Task brief ▸ This exercise calls for copying every line below that holds the word "agent".
#####
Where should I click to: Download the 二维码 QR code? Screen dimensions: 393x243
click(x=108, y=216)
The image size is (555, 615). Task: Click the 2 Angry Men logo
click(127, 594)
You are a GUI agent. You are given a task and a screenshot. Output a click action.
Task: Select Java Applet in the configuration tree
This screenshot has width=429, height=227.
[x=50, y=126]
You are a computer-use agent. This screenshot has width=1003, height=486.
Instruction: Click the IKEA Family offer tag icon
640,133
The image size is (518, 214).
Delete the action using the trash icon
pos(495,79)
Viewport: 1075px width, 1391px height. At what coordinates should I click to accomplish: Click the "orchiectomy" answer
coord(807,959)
#####
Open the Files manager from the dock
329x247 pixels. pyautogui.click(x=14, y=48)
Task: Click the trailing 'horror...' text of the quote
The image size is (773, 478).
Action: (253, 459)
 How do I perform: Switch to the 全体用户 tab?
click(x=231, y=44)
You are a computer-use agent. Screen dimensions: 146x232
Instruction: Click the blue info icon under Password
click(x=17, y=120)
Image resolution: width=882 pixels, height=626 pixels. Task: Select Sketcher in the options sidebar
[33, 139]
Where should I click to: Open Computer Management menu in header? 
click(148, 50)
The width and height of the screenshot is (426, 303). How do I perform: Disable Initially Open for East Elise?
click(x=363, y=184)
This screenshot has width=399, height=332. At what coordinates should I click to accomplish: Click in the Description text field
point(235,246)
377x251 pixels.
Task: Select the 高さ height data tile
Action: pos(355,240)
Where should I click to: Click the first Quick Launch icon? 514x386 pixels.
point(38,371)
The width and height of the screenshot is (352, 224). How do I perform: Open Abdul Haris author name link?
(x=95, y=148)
#####
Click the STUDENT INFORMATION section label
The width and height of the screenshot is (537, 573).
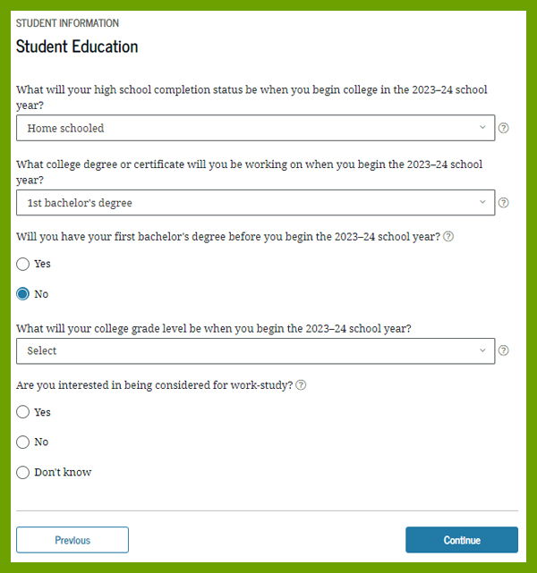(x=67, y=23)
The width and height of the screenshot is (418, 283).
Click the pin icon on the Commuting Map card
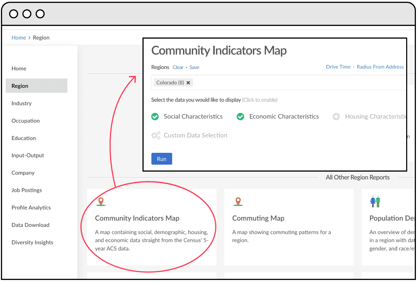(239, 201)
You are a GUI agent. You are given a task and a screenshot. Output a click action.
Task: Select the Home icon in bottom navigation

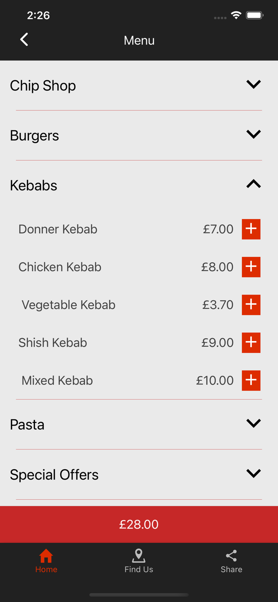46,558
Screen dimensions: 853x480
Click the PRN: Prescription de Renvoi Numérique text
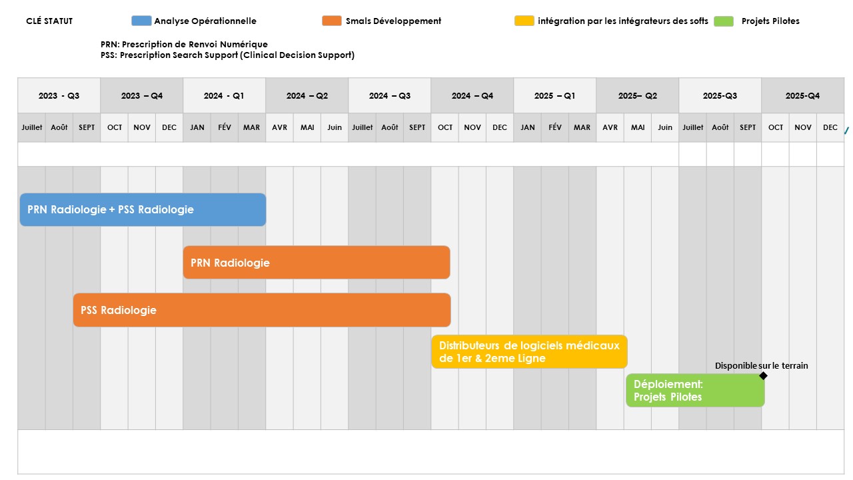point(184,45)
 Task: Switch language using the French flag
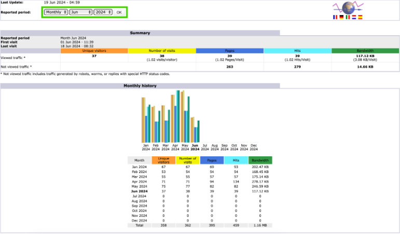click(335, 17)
#####
Your solution ▸
You are a GUI agent. You are given a task and a screenshot. Output a click action.
You are a computer-use agent. This screenshot has width=1003, height=486.
You are a computer-use agent. Screen dimensions: 146x232
You are a GUI agent. You are given a task and a screenshot. Output a click action.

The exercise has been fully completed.